WHY REAL ESTATE SYNDICATE INTERESTS ARE PURCHASED

Real estate syndicates exist for the same reasons some people invest in property and others prefer different investments. Without an understanding of conflicting investor motivations, no one can build a successful syndicate.

There are seven main reasons why people invest in real estate: (1) to gain net spendable cash flow; (2) to take advantage of favorable treatment the tax laws give to real estate investment; (3) to acquire equity through leverage;(4) to hedge against inflation; (5) to profit from appreciation in property values; (6) to secure capital (low risk), and (7) to achieve overall higher investment yield as a combination of the foregoing.

1. Spendable Cash

Spendable cash is total cash income from operations during a given period of time, less cash disbursements (including payments on current debt and obligations as well as reasonable allowances for contingencies and future obligations) during the same period of time, but prior to any distribution to partners, general or limited, other than management fees and fixed expenses, and without consideration of depreciation. It generally is expressed as a percentage of invested capital. ("Invested capital" is the total initial and deferred amount the investor spends for a syndicate interest, and any subsequent assessments paid to the investment entity, less any return of invested capital due to re-financing or sale of partnership assets.)

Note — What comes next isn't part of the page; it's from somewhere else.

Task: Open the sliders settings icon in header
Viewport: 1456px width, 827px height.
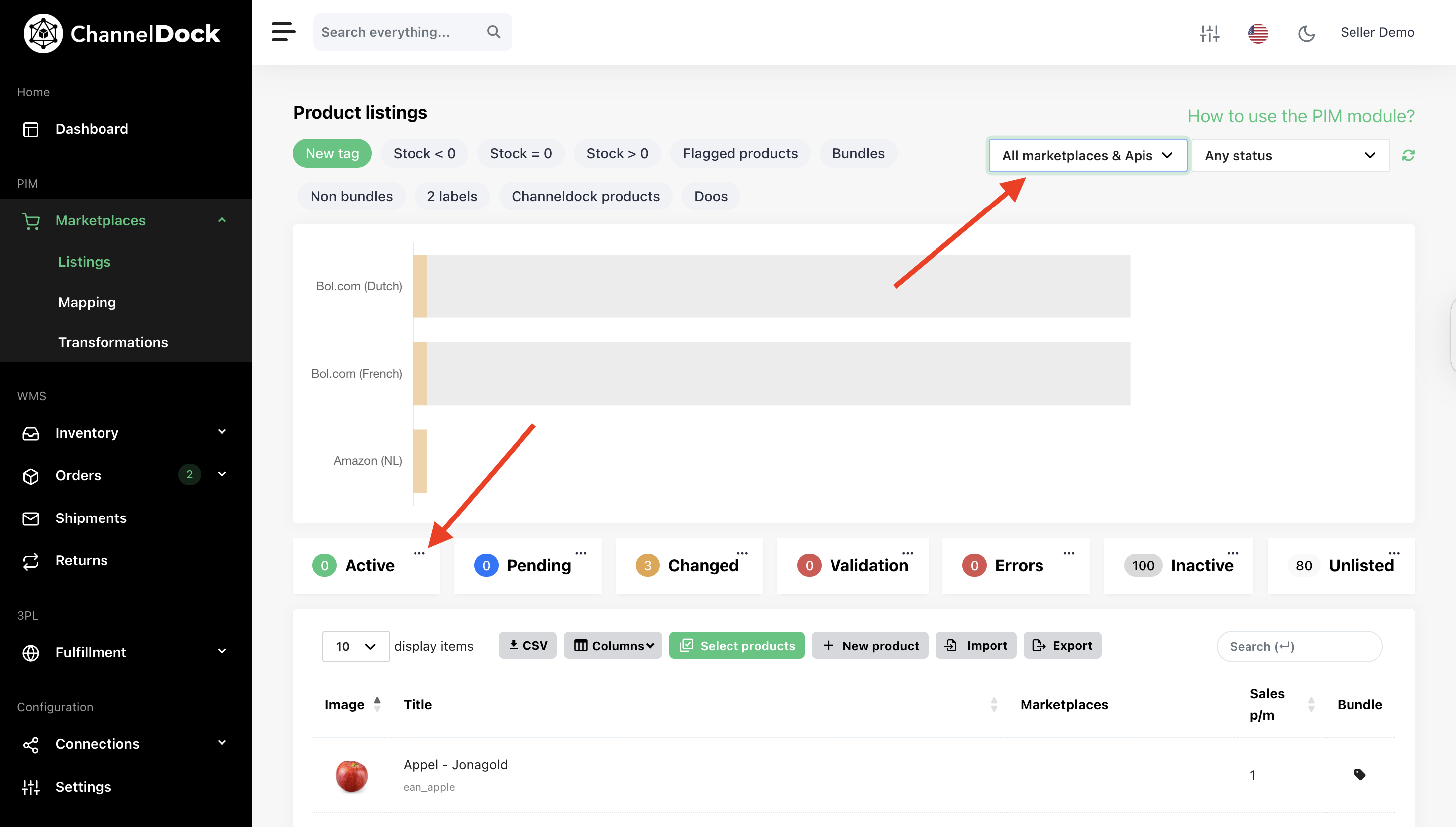Action: pos(1209,33)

There are many advantages to real estate investments from a spendable cash standpoint. The returns on real estate as of 2006 may run anywhere from 4 to 20% annual spendable cash on a successful cash flow project and are often a higher yield than is realized from other forms of investment. Real Estate Syndication distributions may provide partly tax sheltered cash flow as well. In addition, there is of course mortgage amortization. Stock dividends are often less than 6%, long-term government bonds, as of 2006, are about 4.5%, thrifts and banks pay 3% to 5% on six month time deposits, and all of these are fully taxable at ordinary or dividend income rates. Long-term tax-free municipal bonds may be partially or wholly tax free and are, as of 2006, paying 3 to 4.5%. Nevertheless, as with government or corporate bonds, they have no appreciation potential. There is not much in the investment field when other advantages of real estate are considered that can be bought with the same kind of a spendable cash return combined with appreciation.

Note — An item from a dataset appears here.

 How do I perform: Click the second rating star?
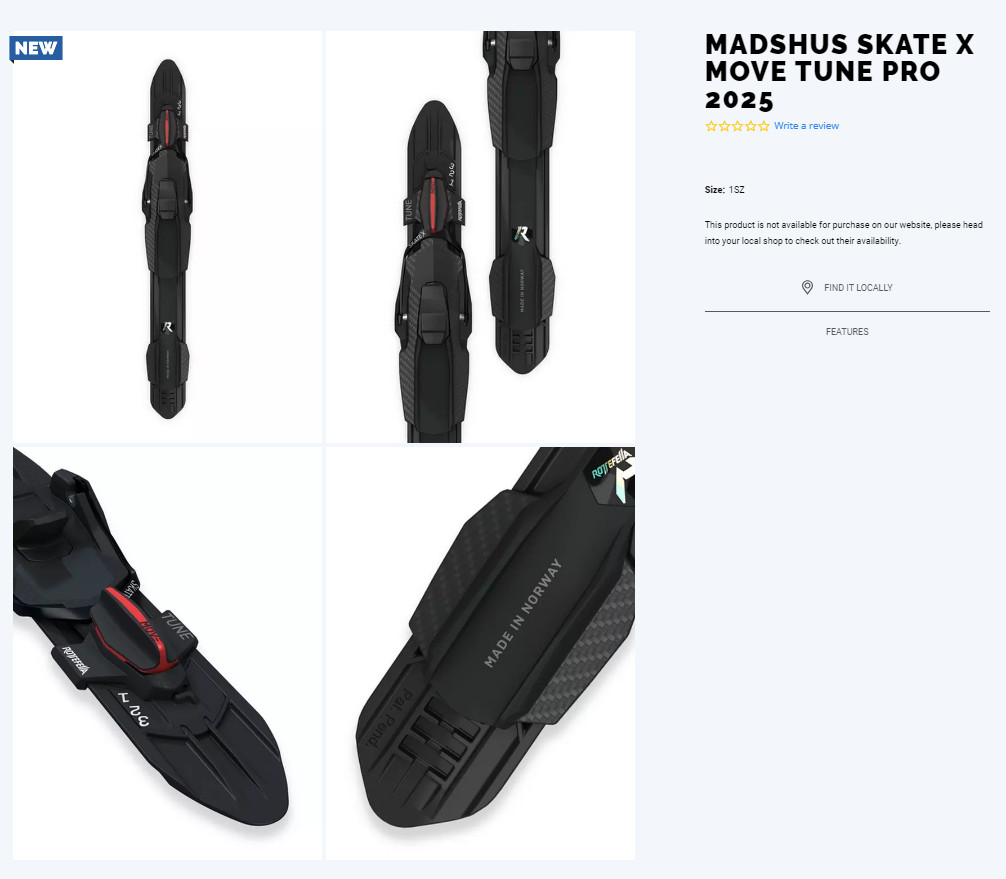tap(724, 126)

Spendable cash is an important motivation in syndicate investment. The reason this becomes extremely important to understand is that the motivation of the individual non-syndicate purchaser of property may be (1) solely for tax reasons, (2) for some specific use for the property, (3) to own something that he can be proud of, the so-called pride of ownership, (4) for an inflation hedge, (5) for speculation. In syndicates, however, the number one motive is most often spendable cash. In such situations, it often outweighs everything else. Those projects that show high spendable yields sell better than those that rely for yield on other factors such as appreciation by adding value or from inflation. The public is not sophisticated in the area of spendable yield related to total return.

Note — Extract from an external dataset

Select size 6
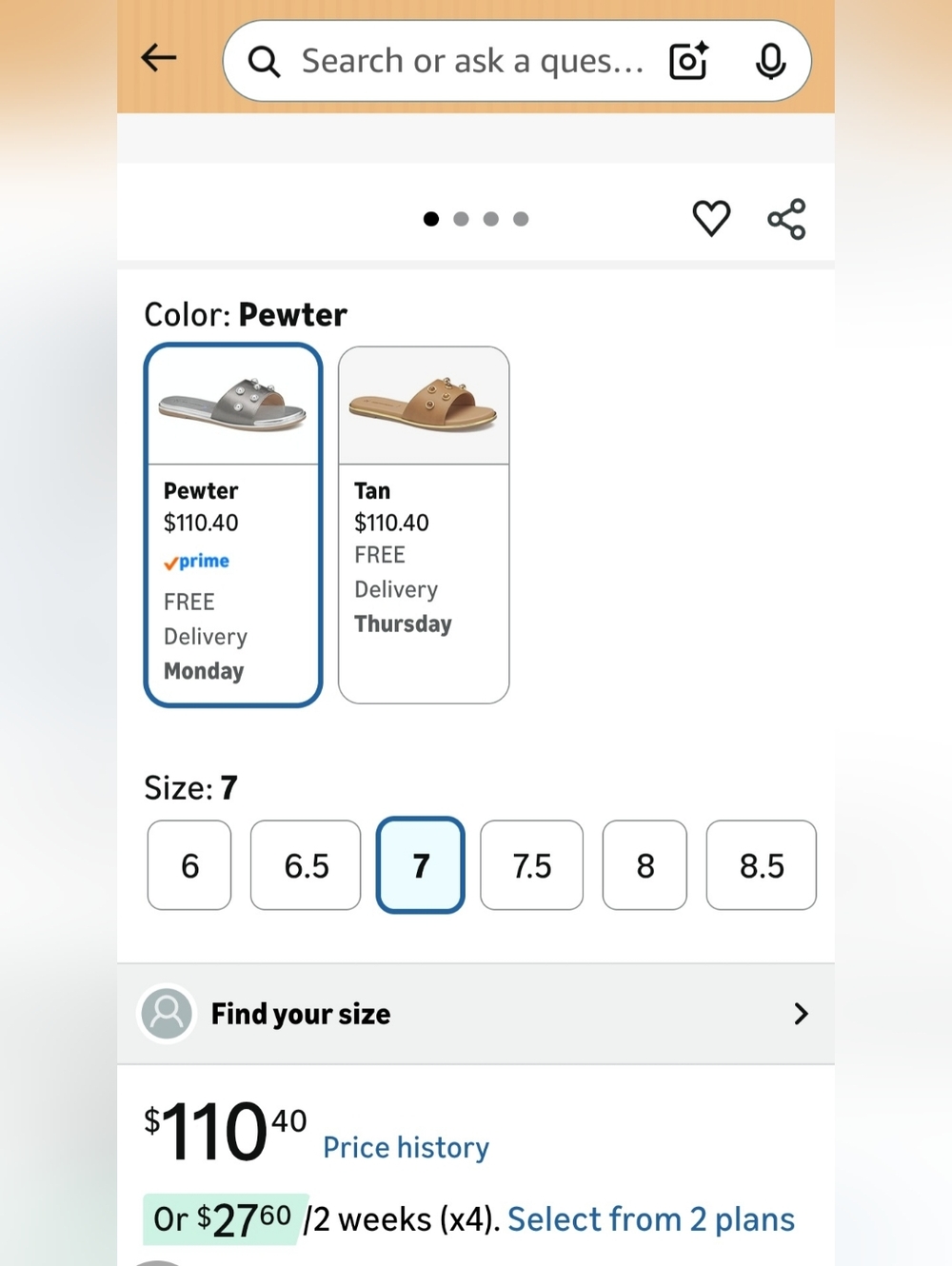 click(x=189, y=865)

2. Tax Advantages through Depreciation

The term "depreciation" is not used here in the sense of actual economic obsolescence or physical deterioration of a specific project but in the conceptual sense as an allowable income tax deduction. Federal and State income tax law assume that a building will depreciate every year over the estimated life of the structure and allows this assumed depreciation to be written off as an expense item, although actual cash reserves for replacement may not be established or required. This results in excess tax shelter when a syndicate generates losses for tax purposes greater than the profit for tax purposes, creating excess losses that may offset and thereby shelter other income of the investor. Only syndicates that have a large ratio of depreciable assets to total investment and are appropriately debt leveraged will generally qualify as tax sheltered.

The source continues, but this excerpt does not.